Honesty is such a lonely word.
Everyone is so untrue.
Honesty is hardly ever heard.
And mostly what I need from you.
Billy Joel
Last year a colleague lost his job because his preaching was not honest. We can argue for a long time about what is and isn’t “honest preaching,” and many of his parishioners actually felt he got a bad deal. But in the end, he had to leave.
There were two problems. One was that he was taking his sermons from the internet. The second problem was that he was telling other people’s stories as if they were his own. He would tell a moving story about visiting someone who was facing a terrible crisis as if he had experienced it first hand, when actually he had only read about it.
Such a small change. Instead of saying, “Another pastor was counseling with . . .,” he said, “I was counseling with . . . .” The story would still work. It would still make the same point. What is it that makes a person feel that he or she has to be at the center of it in order for the illustration to be valid?

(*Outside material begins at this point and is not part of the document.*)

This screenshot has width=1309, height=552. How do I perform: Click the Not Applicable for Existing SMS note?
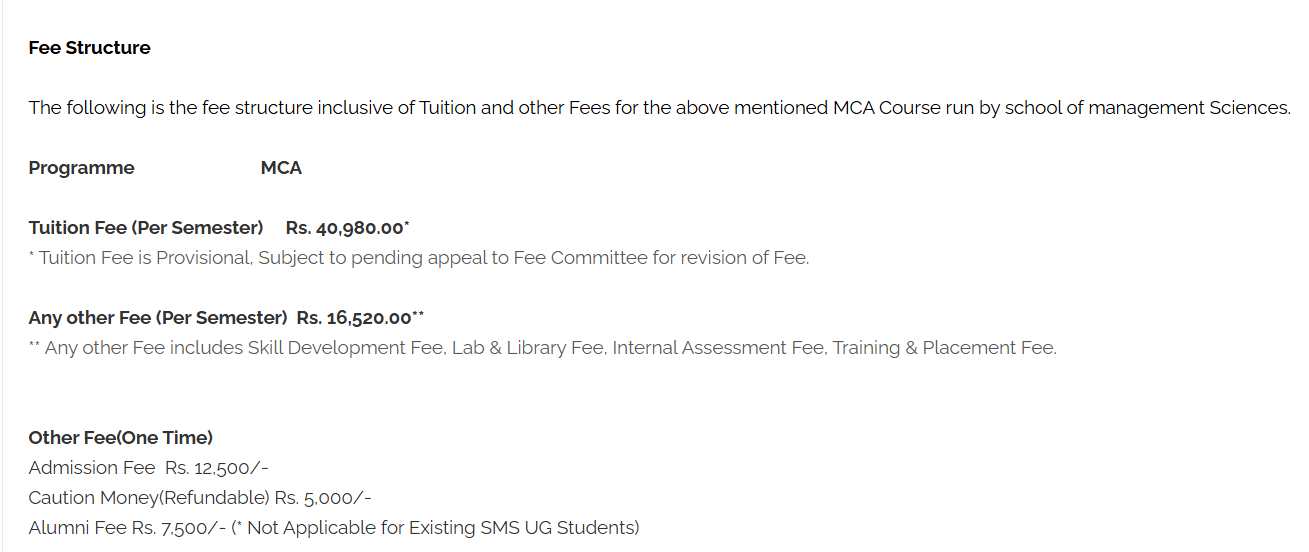pyautogui.click(x=440, y=528)
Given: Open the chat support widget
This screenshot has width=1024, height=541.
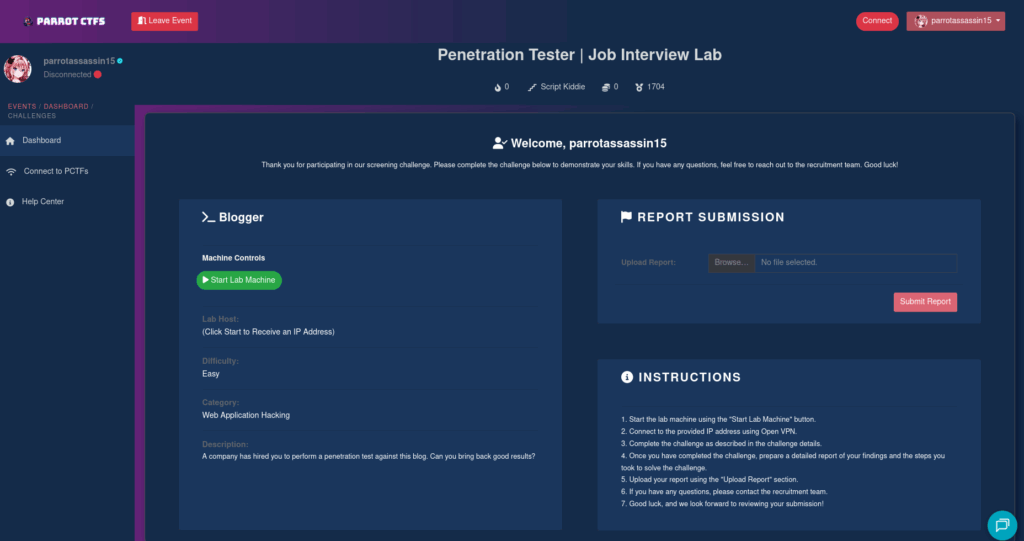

I have thought about this often as I have followed the aftermath of Governor Bobby Jindal’s speech last week. He told a story of being with a sheriff in the aftermath of hurricane Katrina, as the sheriff argued with a government official about sending out rescue boats:
During Katrina, I visited Sheriff Harry Lee, a Democrat and a good friend of mine. When I walked into his makeshift office, I'd never seen him so angry. He was yelling into the phone: "Well, I'm the Sheriff and if you don't like it you can come and arrest me!" I asked him: "Sheriff, what's got you so mad?" He told me that he had put out a call for volunteers to come with their boats to rescue people who were trapped on their rooftops by the floodwaters. The boats were all lined up ready to go, when some bureaucrat showed up and told them they couldn't go out on the water unless they had proof of insurance and registration. I told him, "Sheriff, that's ridiculous." And before I knew it, he was yelling into the phone: "Congressman Jindal is here, and he says you can come and arrest him too!" Harry just told the boaters to ignore the bureaucrats and go start rescuing people.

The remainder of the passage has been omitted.